_Task description_: Skip every picture. Print each line from the one containing "Given: Open the Snapcode scanner ghost icon" through the end of the records below, word for word.

_Record set_:
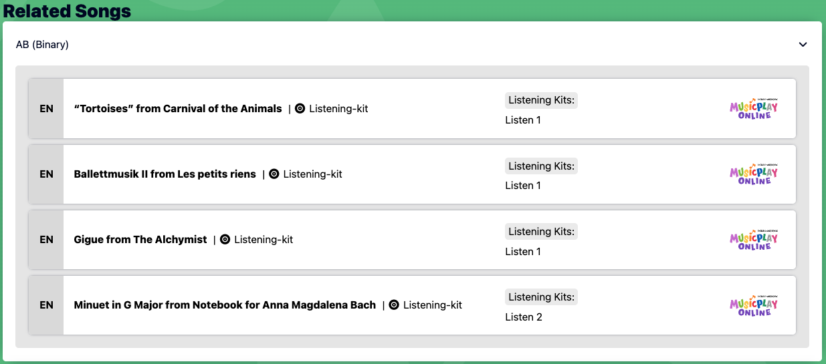Select Listen 1 kit for Tortoises
Image resolution: width=826 pixels, height=364 pixels.
pos(523,120)
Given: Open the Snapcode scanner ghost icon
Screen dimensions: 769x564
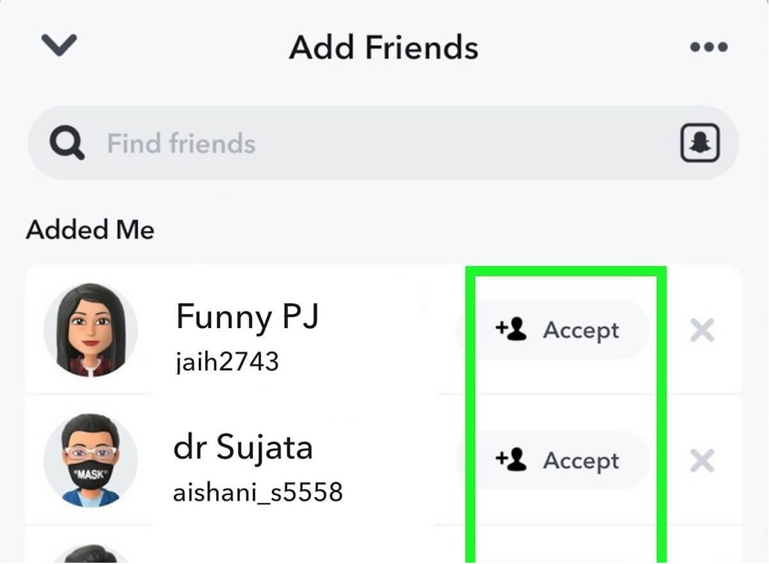Looking at the screenshot, I should 700,144.
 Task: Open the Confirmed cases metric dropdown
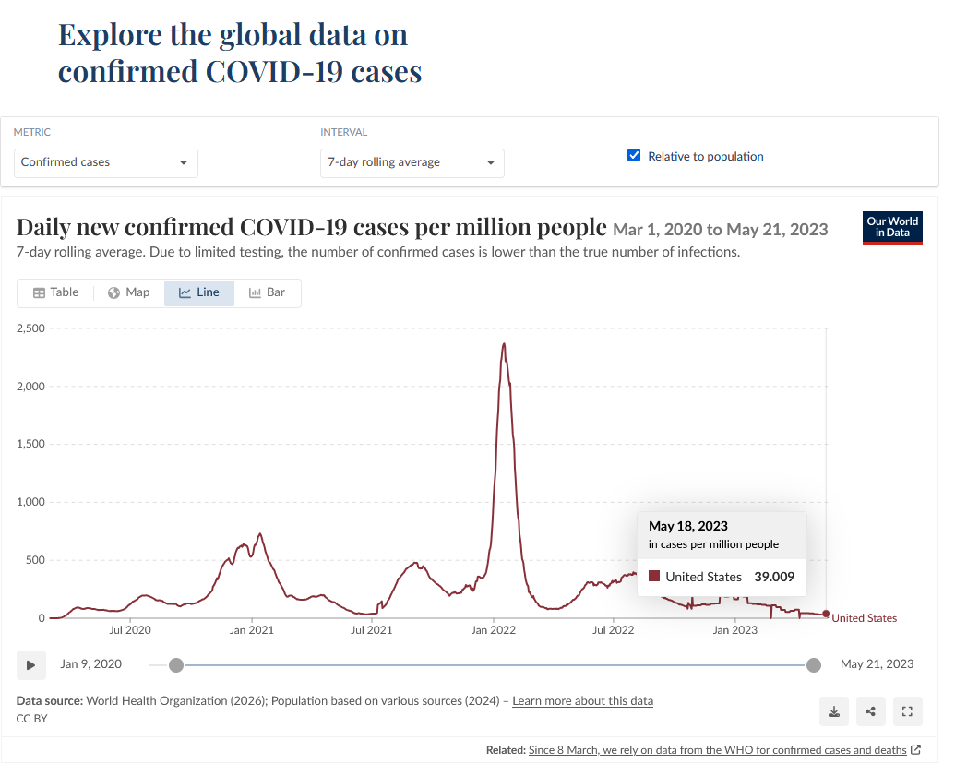105,162
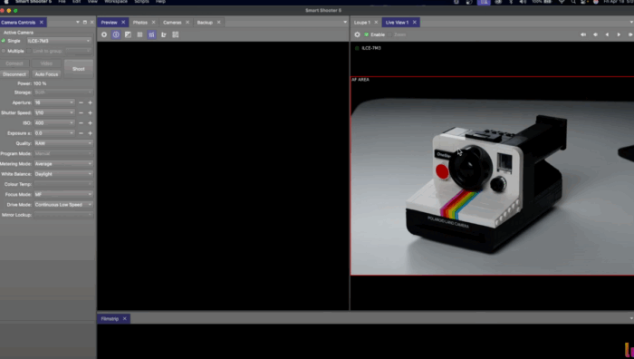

_Response to the task_:
Given: Open the Snapcode scanner ghost icon
Screen dimensions: 769x564
Looking at the screenshot, I should 700,144.
 Task: Open the Confirmed cases metric dropdown
105,162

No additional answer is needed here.